I can name a dozen ways to explain why I am the way I am. Sagittarian. First born. Cat person. Daughter of the eclipsing moon. INFP. Born-again pagan. College student. Vegetarian. Wife. 

All of those things affect a certain portion of who I am, but it isn’t an entire picture.

Who I am is a legion of people, all crammed inside one body. I am the one who fulfills duties, fulfills roles set out because of the choices that I have made (daughter, wife, sister). I am the one who devoted my life to learning. I am the one who chooses not to eat meat. I am the one who desires the company of a select few in place of being part of the popular crowd (maybe I am a cat). I am the one who looks within, observes more than judges and is left with more questions than answers. One who is born under an eclipse is more likely to be one who is driven by passion and consumed by it (A binary). I am the one who is many.
  Part of the reason I’m having so much trouble finding things to write about is because it is the end of the semester and I just can’t. I know that there is much stress, but it’s more than that. I’m not saying this because I want a bunch of people to reach out and say “You’ve got this.” I’m writing it because I promised to always tell the truth. And to tell only part of the truth is telling a lie. 

I can never tell the full story of my life, because it is not over. I wake up each day a new person, someone I was not the day before. Because I keep fighting to make myself better. And therefore, I am different each day. Not necessarily better or worse. Just different. But the thing is, it’s exceptionally easy to just get caught in the moment, in the same rut that consumes me each time and have to stop. It’s like making your way through the desert because you need to get out, but coming back to the same oasis because you can’t seem to find your way.
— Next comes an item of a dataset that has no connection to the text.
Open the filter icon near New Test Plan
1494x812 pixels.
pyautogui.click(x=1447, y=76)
I feel like a burden. Like I ask for help more than I am able to give it. I make up for that in my mannerisms or at least I try to. But at the end of the day, my attempts take quite a bit out of me and I am reduced to being the same girl I was in high school: insecure, broken. Last night, I kept my very accepting husband up for a while because I had conviced myself that I wasn’t pulling my weight in our marriage. I was reduced to tears, wondering why it fell to me to be the one who had so many opportunities and advantages, but to be unable to use them.

I am smart. I am confident. I am succeeding in life (as much as I can, anyway). But not one single ounce of that mattered. My life became defined by a series of counter-facts: I am worthless. I am stupid. I am never going to succeed. And it’s a trend that I always feel coming, like a black cloud hanging low. Sometimes I forget words, or replace them with the wrong ones (yesterday I replaced “crutches” with “stilts” and couldn’t remember the word “sandwich”). Sometimes I just go blank-like a robot without emotions. And sometimes it’s like my entire life has been a lie and if I was happy-it surely must have been all pretend. I couldn’t understand why someone with dreams, goals and aspirations could be broken into someone without hope, happiness or inspiration. In the grand scheme of things, surely it wasn’t fair.
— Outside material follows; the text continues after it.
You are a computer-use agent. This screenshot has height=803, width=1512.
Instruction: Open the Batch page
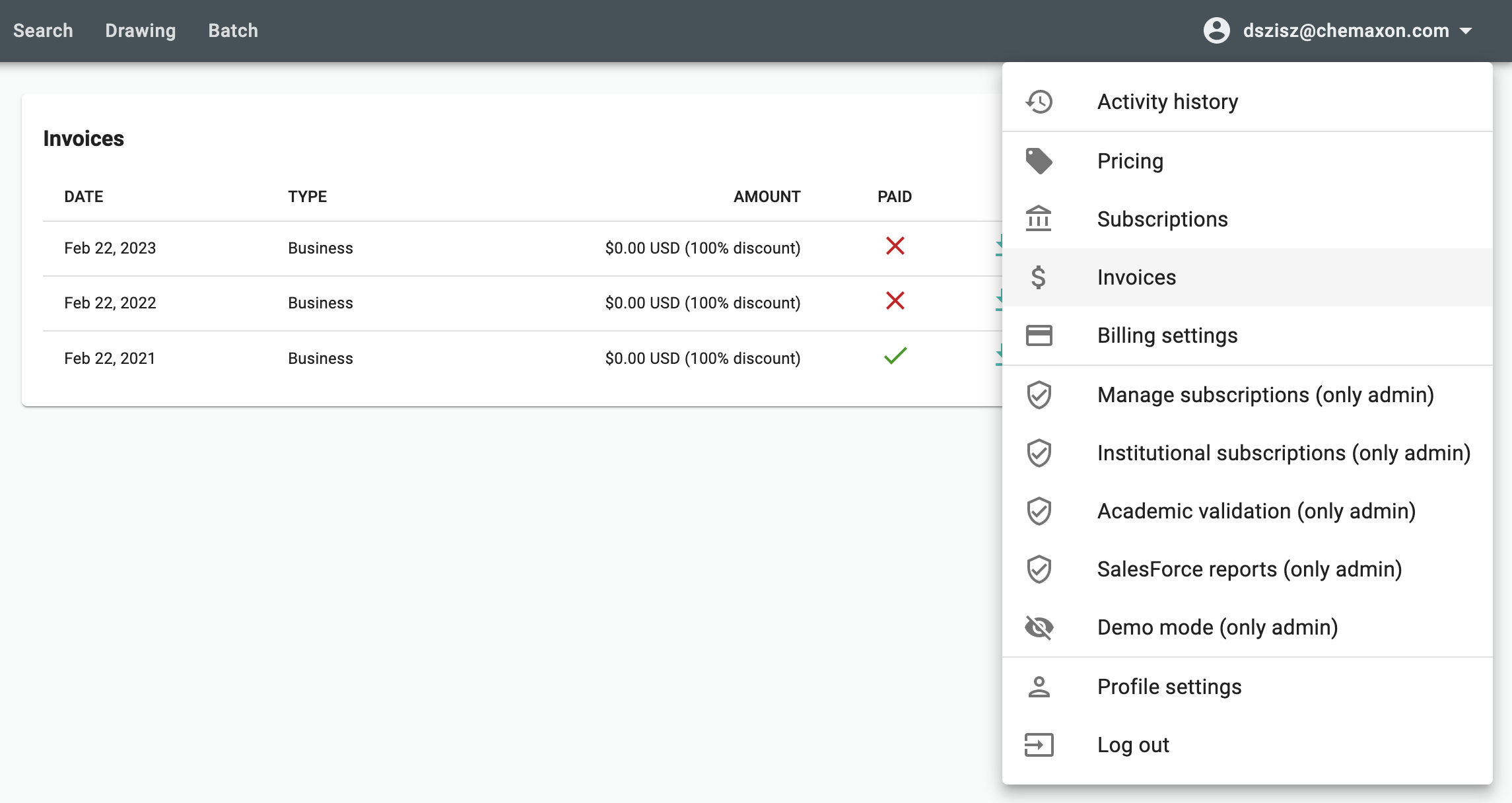point(233,30)
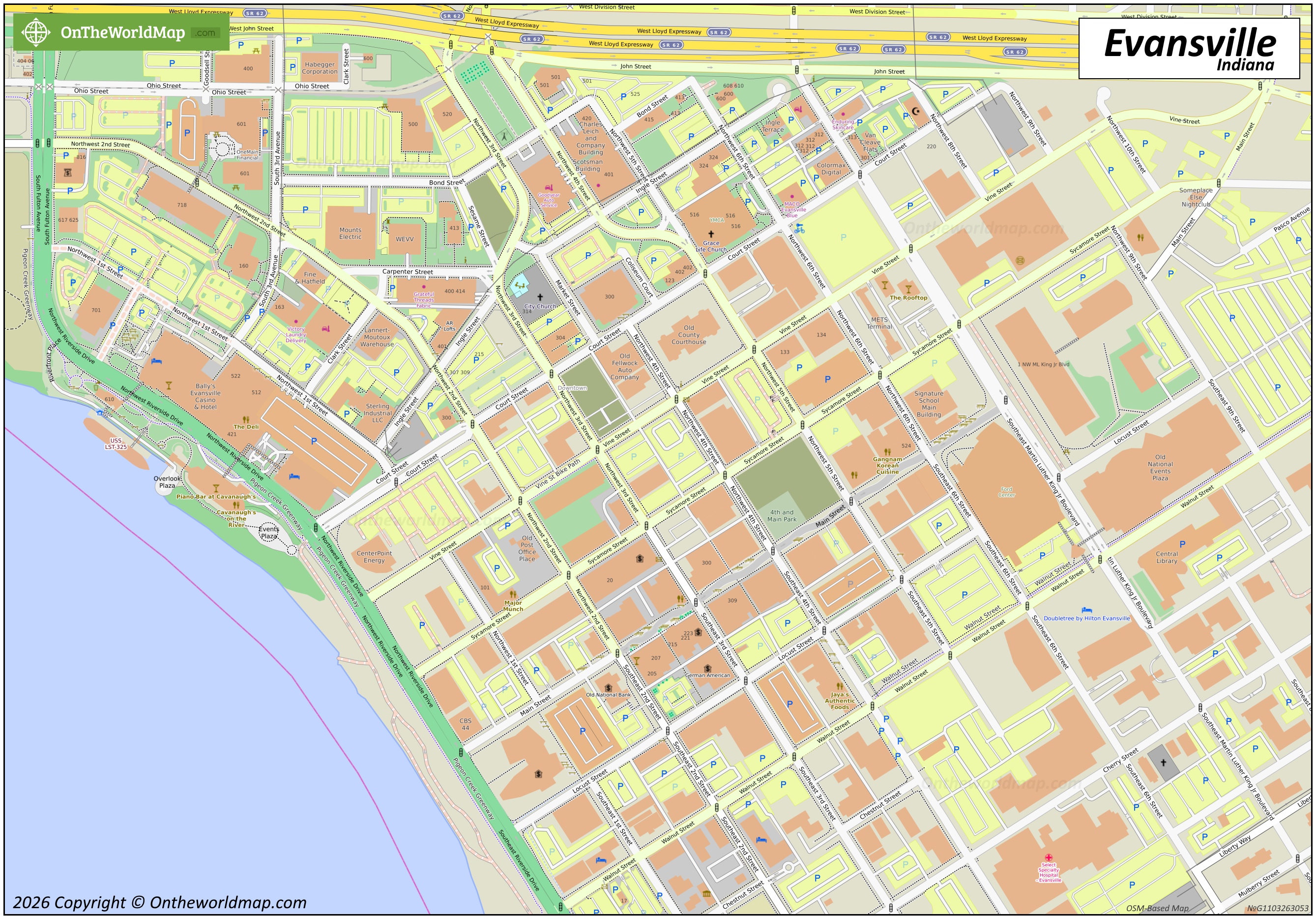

And that is what I focused on today. I’m not thankful for the hard times. To be that way would be ridiculous. No one wakes up and says “Oh thank goodness today is a really shitty day. I’ve had far too many good ones.” Instead, I am thankful for small things. A warm cup of coffee with chocolate chip cookie dough creamer. Rain hitting the window. It’s hard for someone like me, with so many binaries (like being introverted, but wanting to make friends/wanting to feel everything deeply, but not wanting to be consumed by feelings) to not get overwhelmed by days like yesterday. But in the end, I have to remember that there is only one truth that doesn’t ever change.

                                  The sun will rise again.

  That quote may be my tattoo quote, with an entire portion of skin dedicated to the most serene sunrise a tattoo artist can make, but we’ll see. The point is, I’m not thankful for bad days, hard days, or even the days which never end and suck you into a thick black depression. I hate those days. But what I am thankful for is the dawn. I am thankful that all things come to an end. And I am thankful that I am there to see the sun rise once more.